France Thinks It Can Return to U.S. Auto Market On a Shoestring Budget



Since acquiring Opel and Vauxhall from General Motors, France’s PSA Group has dropped not-so-subtle hints that it wants back into the American market. Chief executive Carlos Tavares said the group is already engineering upcoming models to meet U.S. regulations. “That means that from three years down the road we’ll be able to push the button, if we decide to do so, in terms of product compliance vis-a-vis the U.S. regulations,” he explained during the Frankfurt Auto Show.

That means Citroën and Peugeot should have a few vehicles ready for export after 2020. However, selling them won’t be a piece of cake. PSA doesn’t have an established dealer network in the United States, nor does it have a corporate friend in the industry that might allow the company to borrow one.

Still, the European auto group doesn’t seem all that worried. Rather than worry about asking its automotive neighbors to loan it a cup of sweet dealership sugar, it noticed a lot of people prefer aspartame and acesulfame potassium. PSA plans to take a modern, tech-focused, affordable approach to the problem.

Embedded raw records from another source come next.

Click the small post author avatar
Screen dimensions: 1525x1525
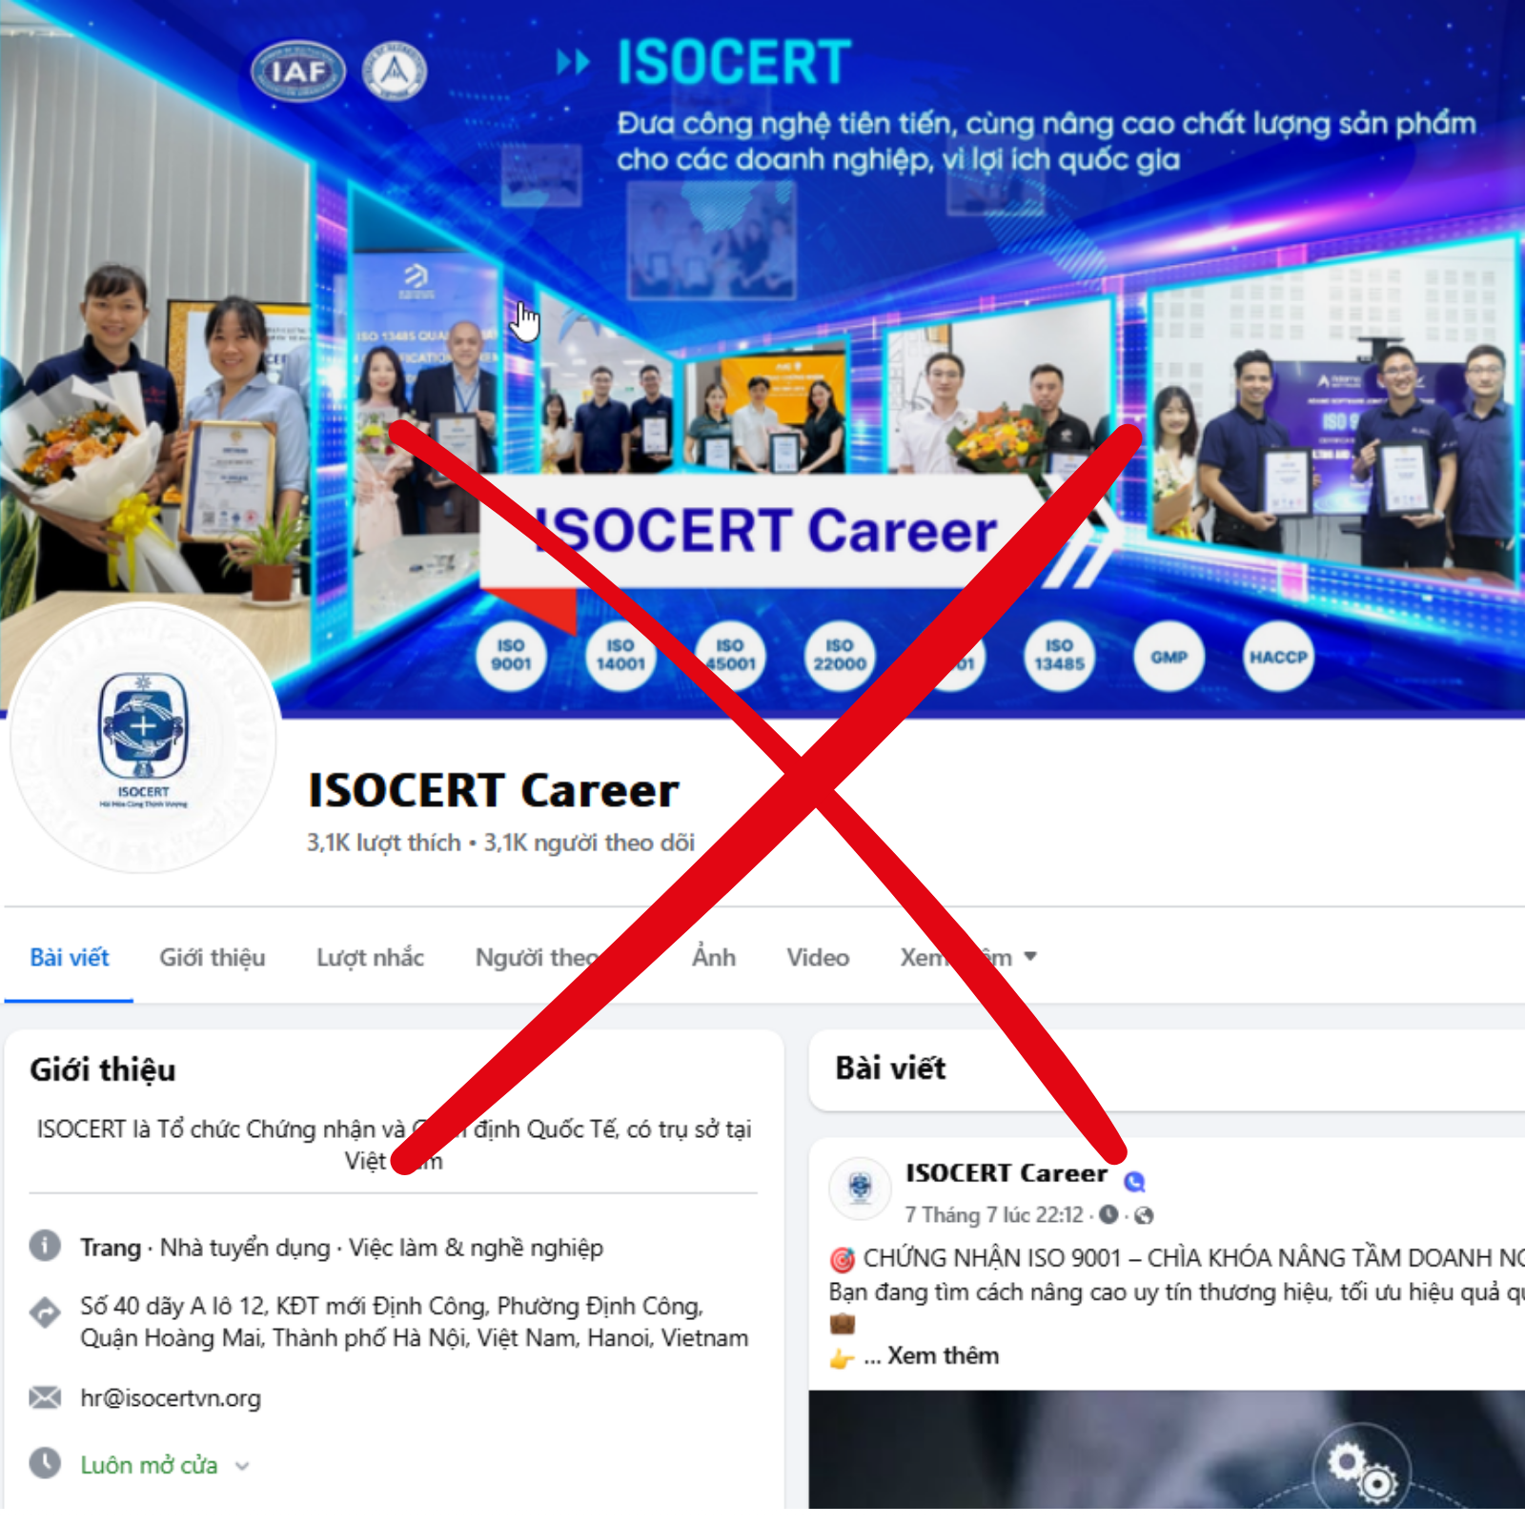[861, 1188]
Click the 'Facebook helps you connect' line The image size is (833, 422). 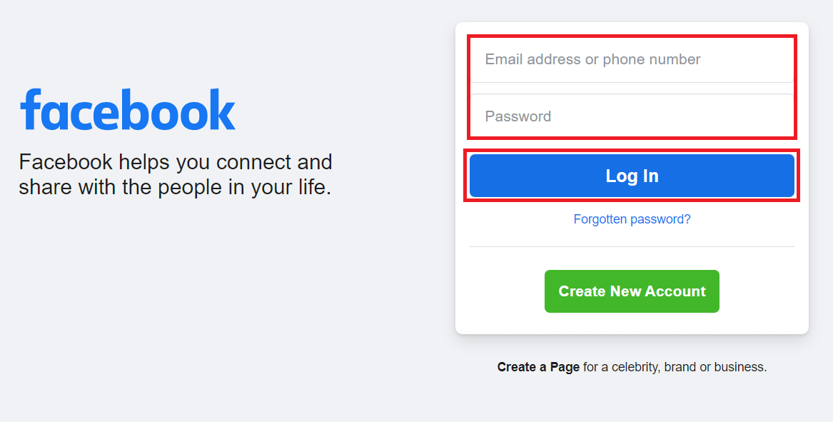175,162
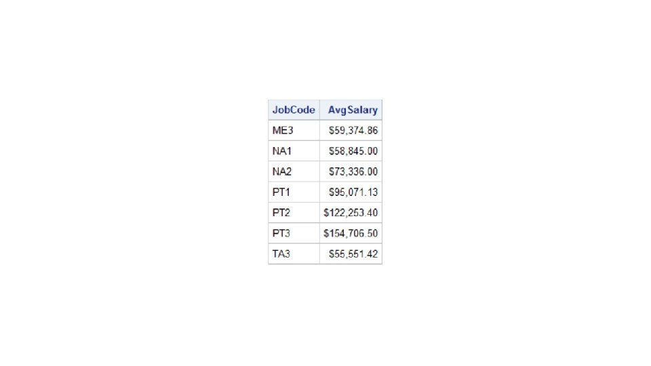Select the highest average salary in the table
This screenshot has width=651, height=366.
(351, 233)
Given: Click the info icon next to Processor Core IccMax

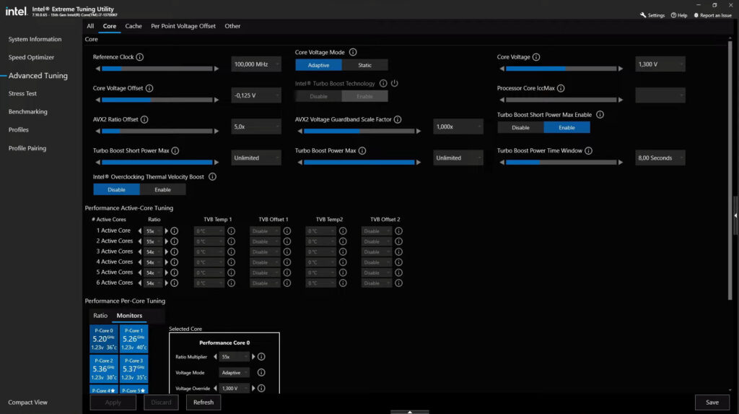Looking at the screenshot, I should [561, 88].
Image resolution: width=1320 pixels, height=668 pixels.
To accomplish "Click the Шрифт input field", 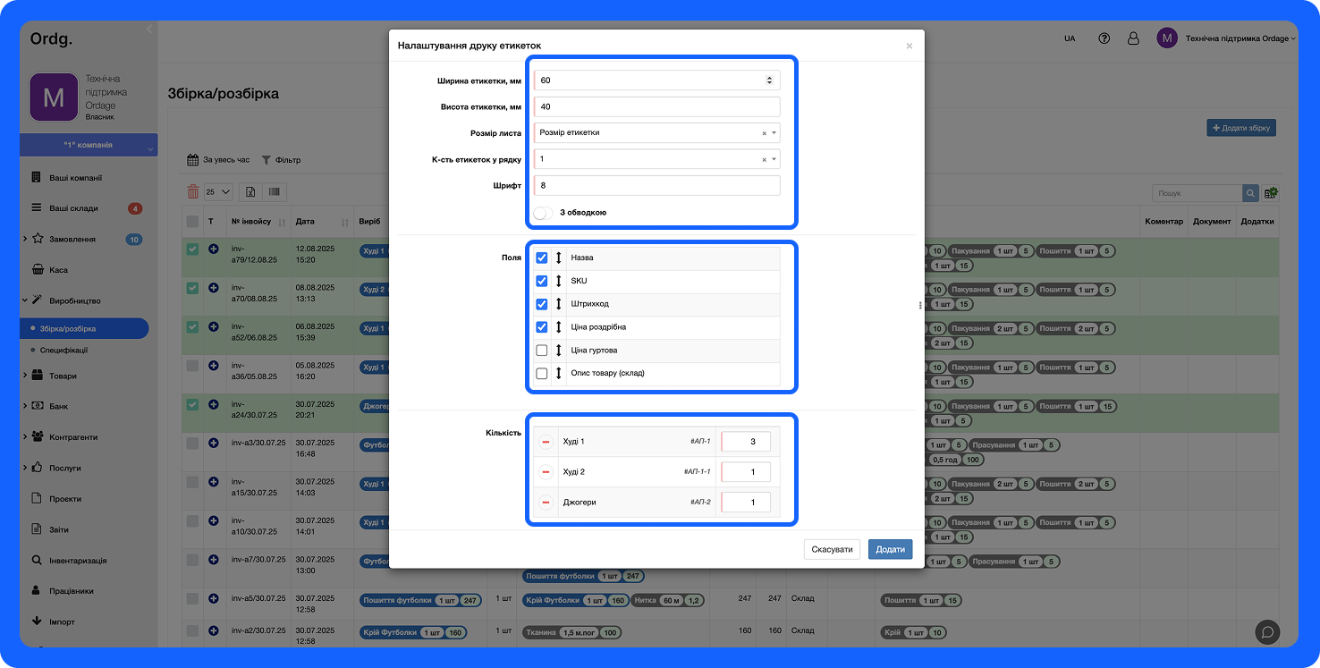I will point(656,186).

“We see the high cost of doing this business; we see the challenges that exist in profitability for dealers and OEMs,” PSA North America chief Larry Dominique told Automotive News last week. “We believe with the new tools, the new technology, the new customer expectations, there are leaner, more agile ways to do this.”

Establishing a dealer network of one’s own is ludicrously expensive. PSA doesn’t want to gamble on it, in the event America buyers aren’t responsive to what it’s offering. Tesla Motors faced a similar problem when it started selling cars — a problem it resolved through online sales and delivery centers. Chinese manufacturers are toying with similar concepts, pitching app-based sales as a way to circumvent dealerships entirely.

Dominique stressed that no official decision has been made at PSA. In fact, we don’t even know which brands it intends to send in America or what kind of timetable it’s working with. But he did say that, if the group decided to go with physical dealerships, the company would take great strides in implementing tech that would keep them profitable. “The world is changing around us from a standpoint of the way the people buy and engage in purchases,” said Dominique.

As a former TrueCar executive, it’s understandable that the CEO would stress the importance of a digital solution. TrueCar initially positioned itself as a way to ensure customers were getting the best deal on a vehicle. However, that model didn’t turn out to be entirely profitable and the company gradually shifted its emphasis toward dealerships (which started to really take off around the time of Dominique’s departure).

Engaging consumers while keeping dealerships happy is an utterly brutal balancing act. But TrueCar provides a valuable lesson — digital car sales have continued growing despite the hardships. A majority of industry analysts are comfortable suggesting roughly 10 percent of all U.S. vehicle transactions could occur online by 2019.

Meanwhile, dealership expenses (as a percentage of total sales) rose to 98.7 percent last year, according to National Automobile Dealers Association data. Average losses on new vehicles ballooned to $421 per car, against $22 per car in 2015. This isn’t abnormal; stores sometimes lose money when the market sucks, only to come back with record-setting profits a few years later. But dealerships losing money helps fan the flames that tech will come in and flip the table — ushering in an entirely new era for the auto industry.

“We need to find a way to reduce our fixed costs,” Dominique said. “We want people to make a profit selling a new car.”

We would urge everyone to remain cautious around the presumption that a digital solution is the only answer to the changing market. Whether you love or hate them, dealerships aren’t going to vanish overnight. But there could be an opportunity here worth taking advantage of here. Digital sales could be a stepping stone until PSA feels safe in setting up brick-and-mortar storefronts in America.

“One of the things we are studying right now is, how can we best balance this — make a better customer experience, more seamless, more online, but also provide the right access to the services and the physical elements when you need them?” Dominique added.

Likewise, it would be foolish for any automaker to ignore tech-based solutions. Not just because it could make them money, but because practically everyone else is already trying their hand. In addition to the proposed digital sales, PSA has already launched an all-in-one transportation application called Free2Move. The app allows customers to hail a ride, pay for mass transit, book a car, and more via a single platform. It’s clever and just the sort of thing other big automakers are trying to create to keep customers engaged with their platforms (and from straying to the competition). PSA intends to launch a similar app for the American market eventually.

As for the cars, PSA hasn’t said much. We know it wants to minimize set-up costs wherever possible, swapping to digital solutions without alienating customers. However, we haven’t really heard anything about tangible product. That should change by winter.

“At the end of this year, we are going to make things a lot clearer relative to [product] timelines,” Dominique said. “By early [2019], we are going to be working more toward the next phase of selling retail, not just planning.”